O artigo publicado no The New England Journal of Medicine (2025), aborda de modo abrangente a doença hepática esteatótica associada à disfunção metabólica (MASLD), uma condição clínica redefinida recentemente e que apresenta evolução do conceito de doença hepática não alcoólica (NAFLD). A mudança dessa nomenclatura reflete crescentes estudos e evidências de que a disfunção metabólica é o determinante na fisiopatologia e progressão da doença, não mais (quando considerada de forma isolada) a presença de gordura no fígado. Desse modo, MASLD deve ser compreendida como uma doença multissêmica, cujas repercussões podem se estender para o sistema cardiovascular, renal e metabólico.
Sob esse viés, o estudo escancara a carga global da MASLD, a doença hepática mais prevalente no mundo, acometendo 38% da população adulta. Em populações específicas, como na diabetes tipo 2, a prevalência chega a 65%, com até 32% evoluindo para MASH (esteato-hepatite associada à disfunção metabólica). Desse modo, os riscos associados à progressão da doença incluem desde cirrose e carcinoma hepatocelular, até eventos cardiovasculares, diabetes, insuficiência cardíaca, fibrilação atrial, doença renal crônica e alguns cânceres extra-hepáticos, especialmente gastrointestinais.
Nessa perspectiva, o risco relativo de novos desfechos clínicos adversos para indivíduos com MASLD mostram aumentos expressivos: 2,2 vezes maior para diabéticos tipo 2, 1,5 vezes para eventos cardiológicos fatais e não fatais, 1,5 vezes para cirrose ou carcinoma hepatocelular. Esses dados representam a urgência na identificação precoce dos indivíduos em grupos de riscos, nos quais são aplicadas ferramentas não invasivas como o escore FIB-4 e exames de elastografia, com estratificações adequadas (risco baixo, intermediário e alto risco).
Outrossim, nos casos de MASLD observa-se o acúmulo de gordura hepática estável na maioria dos pacientes, dentre os quais 30% costumam evoluir para MASH, uma condição caracterizada pela inflamação hepática e fibrose acelerada. Nesses casos, o fator mais determinante de evolução consiste na soma de características da síndrome metabólica – diabetes, obesidade, hipertensão, dislipidemias e resistência à insulina. Outros fatores são condições genéticas (variantes dos genes PNPLA3, TM6SF2 e APOB), dieta rica em frutose e gordura saturada, além de desequilíbrios da microbiota intestinal, o que modulam o risco individual de cada paciente.

....................

Tarefas -
1) De acordo com o trecho selecionado, que porcentagem da população adulta mundial é acometida pela MASLD?
2) Enumere as características da síndrome metabólica que o trecho selecionado aponta como o fator mais determinante da evolução para MASH.

Dados brutos -

....................

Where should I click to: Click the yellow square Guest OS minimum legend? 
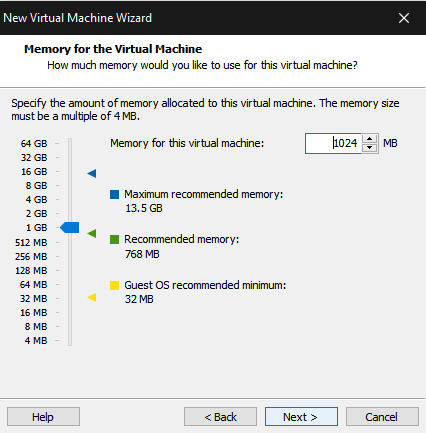114,285
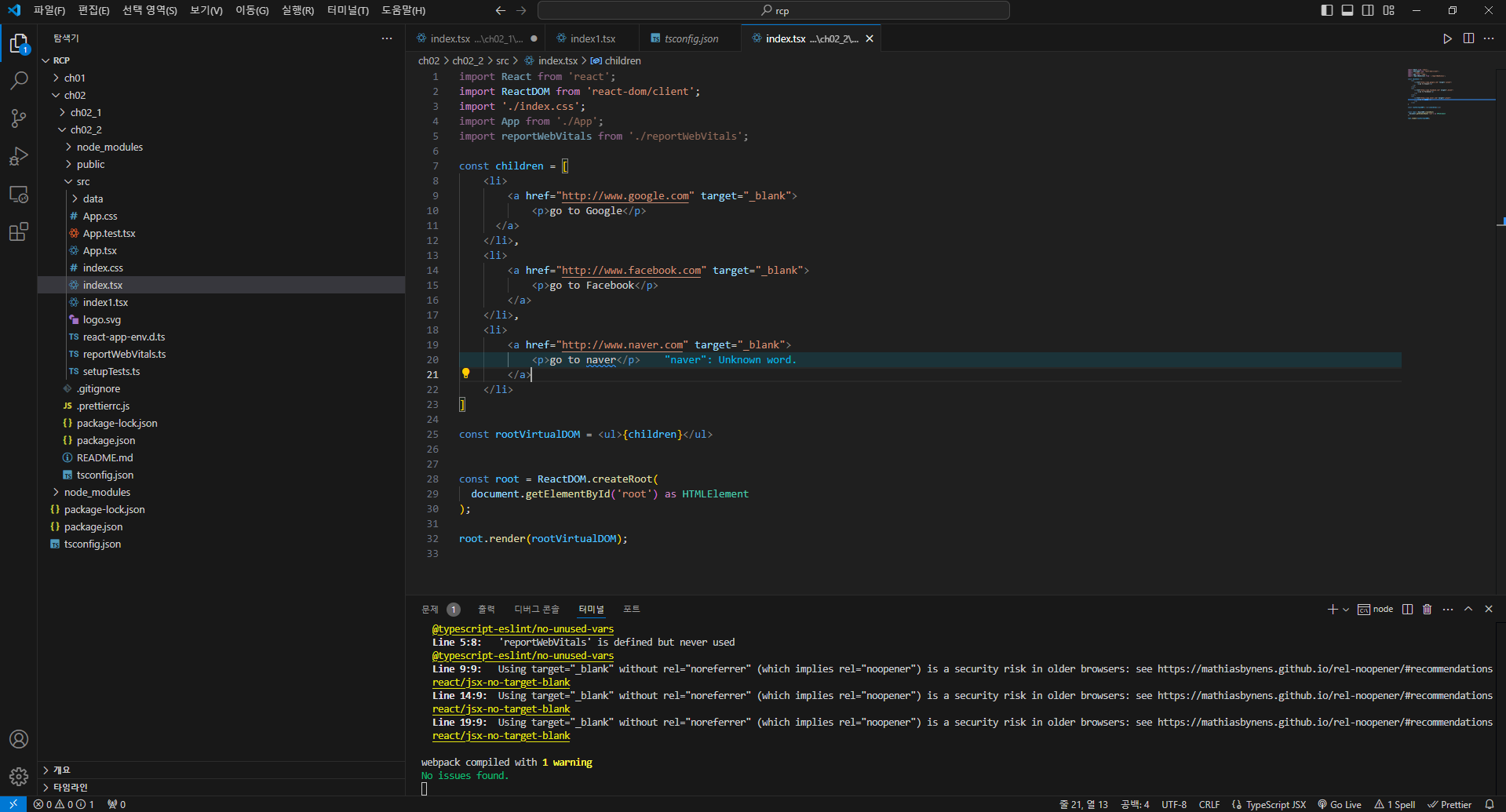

....................

Respostas às tarefas -
1) 38% da população adulta.

2) Diabetes, obesidade, hipertensão, dislipidemias e resistência à insulina.